### TRECHO FORNECIDO

As noivas do Jequitinhonha

Com as mãos socadas num barro escuro, a artesã modela a primeira peça do dia de trabalho. Começa cedo, logo depois do café, pelas seis horas da manhã. O olhar fixo no dedilhar da matéria bruta acompanha a maçaroca que, aos poucos, ganha forma humana. Na maior parte das vezes, de mulher – olhos grandes, brincos, cabelos compridos, seios bem postos e roupas ajeitadas sobre o corpo curvilíneo.

Quem já não ouviu falar das noivas do Jequitinhonha? O artesanato produzido na região nordeste de Minas Gerais é famoso no mundo inteiro. Até na sede da Organização das Nações Unidas (ONU), em Nova Iorque, foi exposto durante a mostra Mulher Artesã Brasileira, em 2013.

A representante da arte feita no Vale, em solo americano, foi Maria José Gomes da Silva, a Zezinha (foto acima). Nascida em 1968, a moradora ilustre de Coqueiro Campo, uma vilazinha de casario baixo e ruas de terra rubra, é a artesã mais bem-sucedida do Estado. Suas bonecas são exibidas em vitrines ou sobre prateleiras de diversos países. “Eu recebo encomenda de tudo que é canto. Dias atrás, um colecionador me ligou. Ele queria um presépio típico daqui. Eu disse tá bom. Foi o primeiro que fiz. Um desafio”, conta.

Quem a vê garbosa, em seu vestido de chita, não imagina a sua trajetória de luta até chegar onde está. “Esse negócio de ganhar nome não foi da noite pro dia. Eu não tive oportunidade de fazer outra coisa na vida. Era pegar o que estava na minha frente. Todos diziam que eu tinha muito talento, mas demora tanto pra ter retorno que, em vários momentos, pensei em parar. O meu trabalho é a minha fonte de sobrevivência. Gosto do que faço. Por isso, nunca desisti. Montei casa, criei as meninas, tudo com o artesanato. Só que foi uma longa jornada”, diz. As peças produzidas pela artesã variam de R$ 250 a R$ 1,7 mil.

A tradição regional está na confecção de bonecas. Incontáveis. Algumas cabem na mão. Outras exigem o esforço de pelo menos um marmanjo para serem tiradas do chão. Parte das obras foi separada para decoração. Enfeitam a casa e o jardim da família Gomes da Silva. A ceramista pertence à segunda geração de bonequeiras do Jequitinhonha. A primeira, surgiu por volta dos anos 70, quando uma equipe técnica da Comissão de Desenvolvimento do Vale do Jequitinhonha (Codevale) chegou ao lugarejo. “Vieram para dar um curso de aperfeiçoamento da produção artesanal aqui no Vale. Foi assim que começou a nossa história”, afirma Zezinha.

######
### INFORMAÇÕES FORNECIDAS

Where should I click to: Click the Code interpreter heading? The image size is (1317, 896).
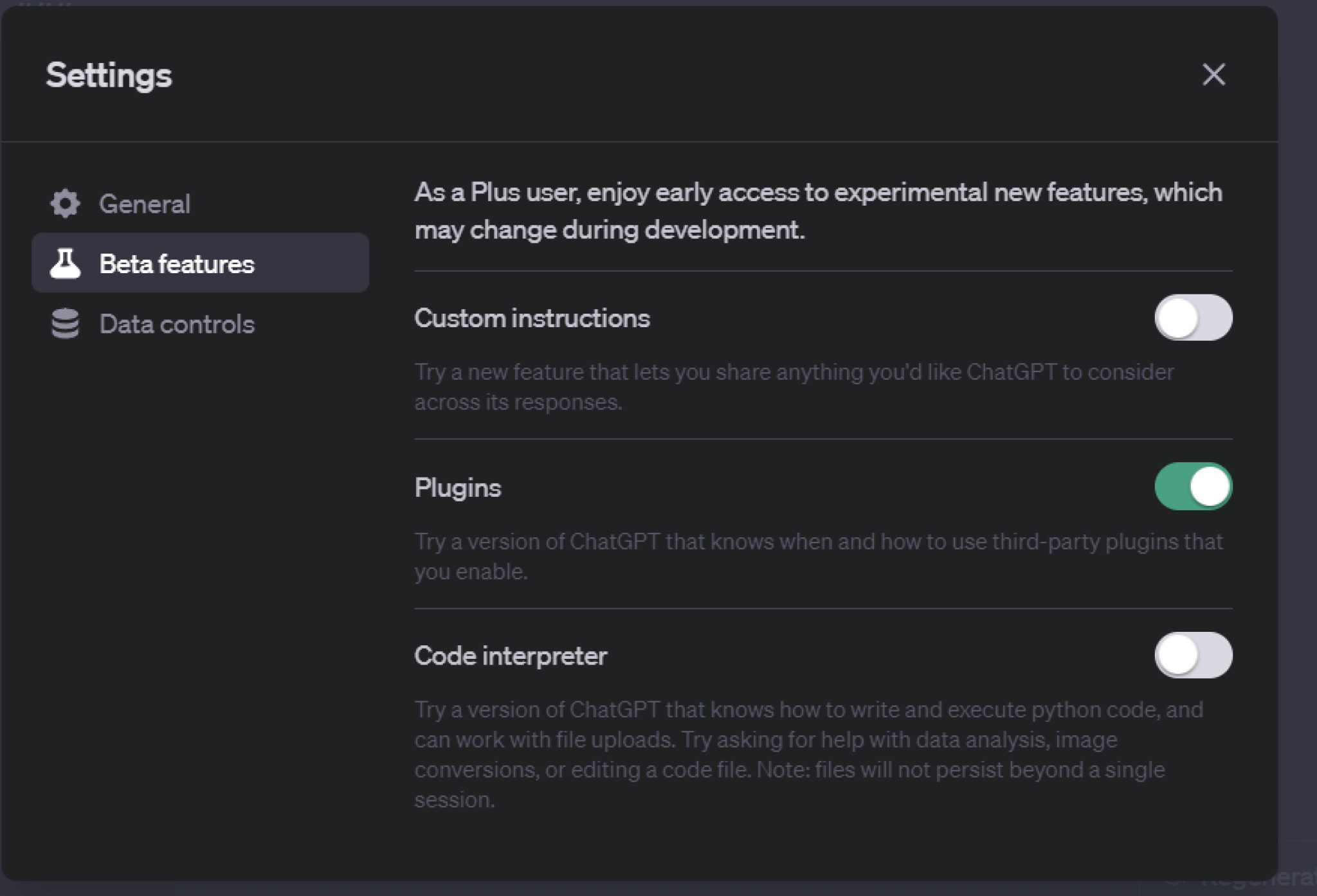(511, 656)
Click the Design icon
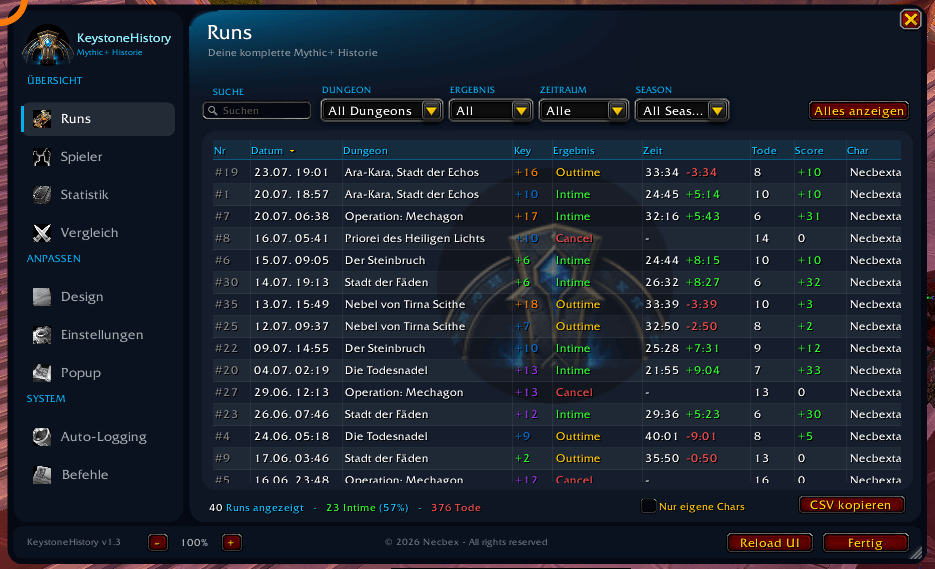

######

TAREFAS
A – No texto sobre as noivas do Jequitinhonha, reescreva em forma de lista o parágrafo que começa com "A tradição regional está na confecção de bonecas", mantendo os fatos principais.
B – Prossiga com o texto sobre as noivas do Jequitinhonha a partir da última frase apresentada.

RESULTADOS POR TAREFA
A –
- A tradição da região está na confecção de bonecas, que são incontáveis.
- Algumas cabem na mão, e outras só saem do chão com o esforço de pelo menos um marmanjo.
- Parte das obras foi separada para decoração e enfeita a casa e o jardim da família Gomes da Silva.
- A ceramista pertence à segunda geração de bonequeiras do Jequitinhonha.
- A primeira geração surgiu por volta dos anos 70, quando uma equipe técnica da Comissão de Desenvolvimento do Vale do Jequitinhonha (Codevale) chegou ao lugarejo.
- Segundo Zezinha, a equipe veio dar um curso de aperfeiçoamento da produção artesanal no Vale, e foi assim que a história delas começou.

B –
Potes, botijas e carqueiros (objeto para colocar planta) eram criados pelas mulheres das comunidades e vendidos nas feiras de Minas Novas, Turmalina e Capelinha. “Minha mãe (foto acima) e as colegas sentiram necessidade de fabricar utensílios para uso doméstico, como panelas e pratos. Aí este pessoal trouxe novas ideias. Naquele tempo, era difícil entender o significado de “produto de qualidade”, diz Zezinha. Então, a gente fazia uma peça com cabeça de cachorro, rabo de lagartixa, uma coisa muito misturada porque não se tinha noção”. O estoque ainda é acondicionado no galpão que a Codevale construiu na vila, espaço que, desde a década de 80, abriga a Associação de Lavradores e Artesãos de Campo Alegre (Alaca).


Embora o ofício seja reconhecido como símbolo da cultura mineira, poucas são as ceramistas que vivem apenas do artesanato. Muitas mulheres do Jequitinhonha se dizem viúvas de maridos vivos. Depois da tomada dos chapadões pelo maciço de eucalipto, pouco restou das florestas originais. A substituição da vegetação provocou um desequilíbrio socioambiental ainda em curso na região. Famílias inteiras que tiravam o sustento das matas de Cerrado ficaram sem alternativa. O êxodo rural foi uma consequência inevitável.

Enquanto as mulheres aram roçados e confeccionam bonecas em casa, os homens partem na tentativa de fazer dinheiro. Os mais jovens migram para outros Estados atrás de melhores condições de vida. Há mais de 40 anos a monocultura do eucalipto, desenvolvida em larga escala com a finalidade de abastecer a indústria siderúrgica e de celulose, transformou radicalmente a paisagem do nordeste mineiro. O sistema agroalimentar de arraiais situados em municípios como Turmalina, Minas Novas, Itamarandiba e Veredinha foi praticamente extinto.

Tal lacuna precisa ser preenchida. As bonequeiras apareceram no mesmo período que as empresas silvicultoras. Coincidência que resultou na manutenção da cultura das grotas, como são chamadas as beiradas de rio pelos nativos. A artesã Rita Gomes Ferreira, 55 anos (na foto acima), conquistou a sua independência por meio da arte. “Criei meu menino sozinha com o dinheiro do meu trabalho”, conta. Hoje, é motivo de orgulho. Antigamente, de vergonha para muitas. A mulher se deu conta da importância do seu papel para o sustento da família. “Compreendemos que éramos artistas, que tínhamos algo de especial para deixar pros nossos filhos”, afirma.

Foram estas mulheres que recuperaram a dignidade de uma população encurralada pelo projeto desenvolvimentista em vigor. “Estamos entrando na terceira geração de artesãs do Jequitinhonha. A primeira criava peças utilitárias. A segunda as produz para ornamentação. E a terceira traz consigo a capacidade de ir além”, comemora. As bonequeiras dão forma ao futuro. Forma esta que modelam com as próprias mãos.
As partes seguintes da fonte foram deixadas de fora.